--- START MATERIAL PROVIDED ---

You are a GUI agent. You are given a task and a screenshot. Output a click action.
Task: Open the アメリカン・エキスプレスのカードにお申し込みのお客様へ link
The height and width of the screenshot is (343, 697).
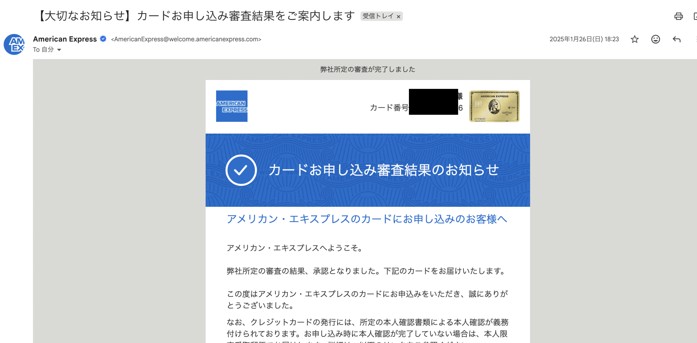pyautogui.click(x=367, y=219)
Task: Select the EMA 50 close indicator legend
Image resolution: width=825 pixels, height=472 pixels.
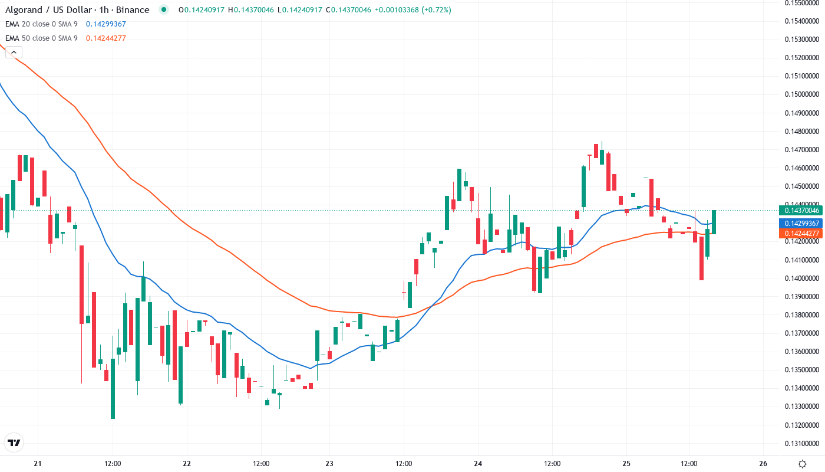Action: [x=41, y=38]
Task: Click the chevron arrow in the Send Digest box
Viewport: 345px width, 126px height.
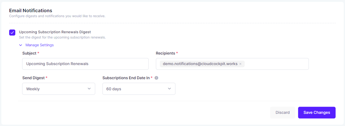Action: tap(89, 89)
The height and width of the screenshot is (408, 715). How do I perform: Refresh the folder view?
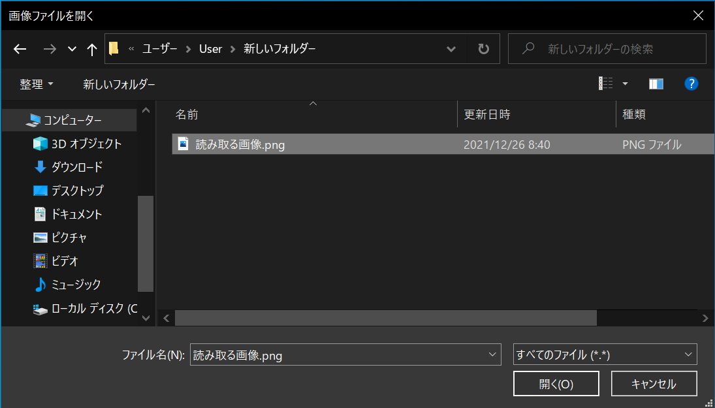click(483, 48)

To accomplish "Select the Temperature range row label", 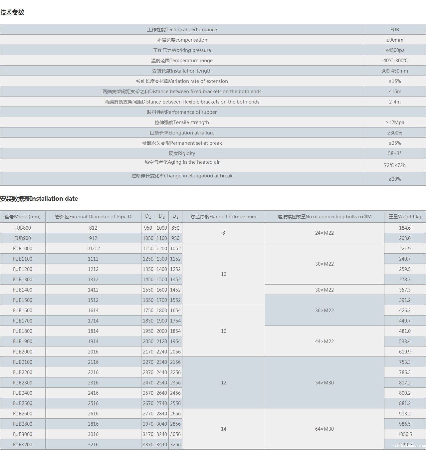I will [x=182, y=61].

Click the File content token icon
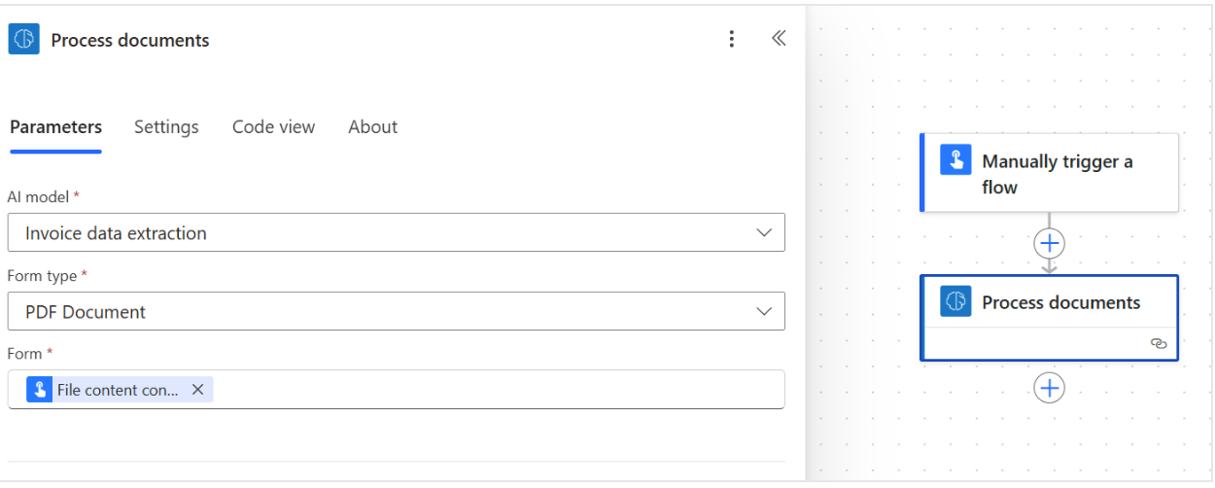(x=40, y=390)
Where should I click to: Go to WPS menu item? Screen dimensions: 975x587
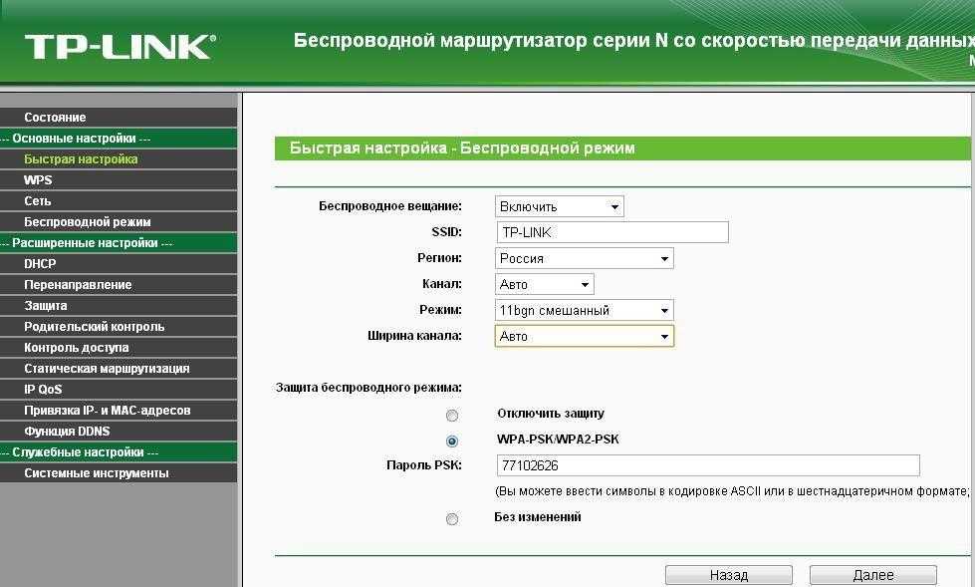tap(38, 180)
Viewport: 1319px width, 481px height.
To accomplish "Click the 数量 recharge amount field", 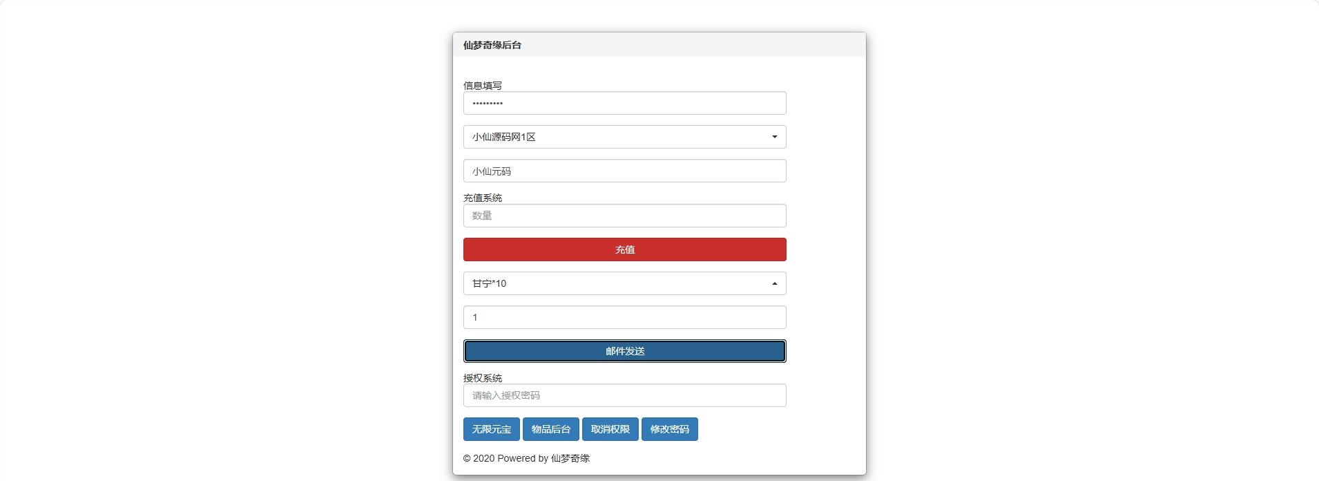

--- END MATERIAL PROVIDED ---

* **TASK**
Copy out, word for word, the stretch from the line containing "Click the File content token icon" through the end of the material, leaving out the pictures.

* **WRITTEN RESPONSE**
Click the File content token icon
(x=40, y=390)
Where should I click to: Go to WPS menu item? Screen dimensions: 975x587
tap(38, 180)
Viewport: 1319px width, 481px height.
To accomplish "Click the 数量 recharge amount field", 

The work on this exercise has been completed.